Kentucky’s health care needs and costs won’t go away, and how they are paid for under Bevin’s tenure has big economic implications for everything from health care jobs to the disposable incomes of average Kentuckians.
Likewise, if Bevin seeks to shore up the state’s under-funded and mismanaged pension systems by cutting a lot of state jobs and spending, that will ripple through the Kentucky economy in very negative ways.
Lexington has been enjoying something of a building boom, thanks mainly to the University of Kentucky’s $1.9 billion construction frenzy that began in 2011. UK will have at least 10 projects under way this year, including an expanded student center, new and renovated residence halls and new academic science and research buildings. More than $400 million worth of projects are scheduled to be completed this year and next.
Downtown improvements should continue with the opening of 21C Museum Hotel, extension of the Legacy Trail into town, the start of Town Branch Commons and other projects. Suburban growth has slowed from previous rates, but in-town neighborhoods are enjoying popularity and new investment. Home prices and rents continue to rise.
One big uncertainty for downtown is the long-stalled CentrePointe project. The Webb Companies has turned over control to new developers, but they have yet to do anything. The new developers’ plan includes convincing the city to move government offices there, which seems unlikely unless the cost comes down. If the developers are smart, they are looking for big private office tenants.

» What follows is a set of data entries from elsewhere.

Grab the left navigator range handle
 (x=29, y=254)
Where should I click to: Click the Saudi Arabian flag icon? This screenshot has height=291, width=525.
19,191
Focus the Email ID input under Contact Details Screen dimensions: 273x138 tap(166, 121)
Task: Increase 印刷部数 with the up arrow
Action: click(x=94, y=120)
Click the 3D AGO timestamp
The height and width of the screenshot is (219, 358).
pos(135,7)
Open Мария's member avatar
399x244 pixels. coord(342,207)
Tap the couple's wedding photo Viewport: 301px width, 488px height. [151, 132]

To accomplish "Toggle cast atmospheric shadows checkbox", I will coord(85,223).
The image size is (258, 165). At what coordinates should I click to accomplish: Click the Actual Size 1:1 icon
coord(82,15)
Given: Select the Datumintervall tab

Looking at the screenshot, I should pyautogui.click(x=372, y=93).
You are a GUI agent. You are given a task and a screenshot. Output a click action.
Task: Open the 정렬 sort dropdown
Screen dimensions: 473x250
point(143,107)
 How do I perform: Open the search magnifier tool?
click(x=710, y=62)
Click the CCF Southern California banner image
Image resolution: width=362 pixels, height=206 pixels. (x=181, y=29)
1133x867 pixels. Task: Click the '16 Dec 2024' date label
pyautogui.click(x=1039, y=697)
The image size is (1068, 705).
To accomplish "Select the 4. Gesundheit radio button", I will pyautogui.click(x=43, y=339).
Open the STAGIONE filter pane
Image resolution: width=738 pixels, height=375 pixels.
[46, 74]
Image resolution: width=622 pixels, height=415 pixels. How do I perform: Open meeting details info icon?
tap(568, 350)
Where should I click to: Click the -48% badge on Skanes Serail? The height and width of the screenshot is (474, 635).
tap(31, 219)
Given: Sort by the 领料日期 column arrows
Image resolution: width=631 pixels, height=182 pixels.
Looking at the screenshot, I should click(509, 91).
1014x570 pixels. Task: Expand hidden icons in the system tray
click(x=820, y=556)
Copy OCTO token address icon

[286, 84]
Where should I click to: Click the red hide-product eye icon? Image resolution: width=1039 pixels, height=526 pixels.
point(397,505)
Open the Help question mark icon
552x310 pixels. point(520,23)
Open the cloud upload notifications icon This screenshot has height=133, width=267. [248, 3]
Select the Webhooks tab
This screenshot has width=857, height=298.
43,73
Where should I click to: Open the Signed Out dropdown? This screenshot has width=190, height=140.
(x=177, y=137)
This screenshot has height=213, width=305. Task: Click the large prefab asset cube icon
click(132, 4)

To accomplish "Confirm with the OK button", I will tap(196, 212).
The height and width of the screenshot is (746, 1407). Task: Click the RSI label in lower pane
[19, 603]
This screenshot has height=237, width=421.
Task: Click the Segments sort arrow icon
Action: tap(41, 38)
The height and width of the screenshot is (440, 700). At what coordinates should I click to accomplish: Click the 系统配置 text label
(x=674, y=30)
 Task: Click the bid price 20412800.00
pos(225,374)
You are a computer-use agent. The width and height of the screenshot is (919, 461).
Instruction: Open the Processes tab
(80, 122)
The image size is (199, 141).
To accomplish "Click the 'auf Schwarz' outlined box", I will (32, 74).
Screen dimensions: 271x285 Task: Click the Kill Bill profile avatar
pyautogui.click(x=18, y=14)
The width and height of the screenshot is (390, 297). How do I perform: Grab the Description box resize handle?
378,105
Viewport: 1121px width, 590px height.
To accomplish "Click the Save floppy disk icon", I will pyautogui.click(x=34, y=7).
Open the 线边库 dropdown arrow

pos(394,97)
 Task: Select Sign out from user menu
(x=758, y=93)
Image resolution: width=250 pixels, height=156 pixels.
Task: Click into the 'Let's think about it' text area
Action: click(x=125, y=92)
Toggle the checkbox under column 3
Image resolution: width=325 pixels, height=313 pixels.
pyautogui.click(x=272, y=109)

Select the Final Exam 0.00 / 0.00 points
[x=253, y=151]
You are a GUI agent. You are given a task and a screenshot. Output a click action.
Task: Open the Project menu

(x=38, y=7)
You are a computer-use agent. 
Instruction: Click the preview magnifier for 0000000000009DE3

Lexington can only hope it doesn’t still have a gaping hole and two idle tower cranes dominating the downtown skyline this time next year.
The nation’s economic strength relative to the rest of the world has been bad news for Kentucky farmers. The strong dollar combined with bad weather led to a $500 million decrease in Kentucky farm income last year, which is expected to further drop to $5.8 billion in 2016 from $6 billion in 2015.
One bright spot is the rebounding Thoroughbred horse industry. Keeneland had strong sales last fall, and American Pharoah’s Triple Crown win, the first in 37 years, offers hope that horse breeding and racing may be in for a good 2016.